• **Directions**:
Quote the whole listing verbatim.

/---

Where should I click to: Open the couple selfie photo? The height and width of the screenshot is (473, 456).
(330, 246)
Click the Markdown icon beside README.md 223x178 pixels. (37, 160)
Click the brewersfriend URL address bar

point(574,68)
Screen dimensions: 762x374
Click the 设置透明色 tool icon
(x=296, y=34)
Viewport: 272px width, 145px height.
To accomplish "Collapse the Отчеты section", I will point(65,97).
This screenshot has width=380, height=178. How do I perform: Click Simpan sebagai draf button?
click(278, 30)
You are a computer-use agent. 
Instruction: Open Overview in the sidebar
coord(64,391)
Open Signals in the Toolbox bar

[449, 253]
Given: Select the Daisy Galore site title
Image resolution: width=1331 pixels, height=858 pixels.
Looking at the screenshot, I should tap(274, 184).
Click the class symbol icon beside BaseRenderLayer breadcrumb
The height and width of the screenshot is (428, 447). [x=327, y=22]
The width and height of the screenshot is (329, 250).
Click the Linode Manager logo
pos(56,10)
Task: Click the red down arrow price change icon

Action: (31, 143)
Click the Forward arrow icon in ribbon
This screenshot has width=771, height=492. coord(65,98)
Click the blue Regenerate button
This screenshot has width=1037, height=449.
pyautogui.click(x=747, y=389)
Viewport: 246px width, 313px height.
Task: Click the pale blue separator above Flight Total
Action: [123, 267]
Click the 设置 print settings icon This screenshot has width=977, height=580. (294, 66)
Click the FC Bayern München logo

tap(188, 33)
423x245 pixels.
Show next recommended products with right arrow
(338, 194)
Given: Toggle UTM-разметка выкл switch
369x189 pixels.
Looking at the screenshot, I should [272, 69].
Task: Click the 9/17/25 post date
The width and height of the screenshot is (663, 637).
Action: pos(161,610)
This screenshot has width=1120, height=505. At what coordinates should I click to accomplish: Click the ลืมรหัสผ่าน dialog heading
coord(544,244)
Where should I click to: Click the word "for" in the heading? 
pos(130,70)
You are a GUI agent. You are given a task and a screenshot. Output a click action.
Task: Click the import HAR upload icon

\---

• **Your solution**:
Where should I click to: Open the couple selfie photo? The height and width of the screenshot is (473, 456).
(330, 246)
Click the Markdown icon beside README.md 223x178 pixels. (37, 160)
Click the brewersfriend URL address bar

point(574,68)
Screen dimensions: 762x374
Click the 设置透明色 tool icon
(x=296, y=34)
Viewport: 272px width, 145px height.
To accomplish "Collapse the Отчеты section", I will point(65,97).
This screenshot has width=380, height=178. How do I perform: Click Simpan sebagai draf button?
click(278, 30)
You are a computer-use agent. 
Instruction: Open Overview in the sidebar
coord(64,391)
Open Signals in the Toolbox bar

[449, 253]
Given: Select the Daisy Galore site title
Image resolution: width=1331 pixels, height=858 pixels.
Looking at the screenshot, I should tap(274, 184).
Click the class symbol icon beside BaseRenderLayer breadcrumb
The height and width of the screenshot is (428, 447). [x=327, y=22]
The width and height of the screenshot is (329, 250).
Click the Linode Manager logo
pos(56,10)
Task: Click the red down arrow price change icon

Action: (31, 143)
Click the Forward arrow icon in ribbon
This screenshot has width=771, height=492. coord(65,98)
Click the blue Regenerate button
This screenshot has width=1037, height=449.
pyautogui.click(x=747, y=389)
Viewport: 246px width, 313px height.
Task: Click the pale blue separator above Flight Total
Action: [123, 267]
Click the 设置 print settings icon This screenshot has width=977, height=580. (294, 66)
Click the FC Bayern München logo

tap(188, 33)
423x245 pixels.
Show next recommended products with right arrow
(338, 194)
Given: Toggle UTM-разметка выкл switch
369x189 pixels.
Looking at the screenshot, I should [272, 69].
Task: Click the 9/17/25 post date
The width and height of the screenshot is (663, 637).
Action: pos(161,610)
This screenshot has width=1120, height=505. At what coordinates should I click to accomplish: Click the ลืมรหัสผ่าน dialog heading
coord(544,244)
Where should I click to: Click the word "for" in the heading? 
pos(130,70)
You are a GUI agent. You are given a task and a screenshot. Output a click action.
Task: Click the import HAR upload icon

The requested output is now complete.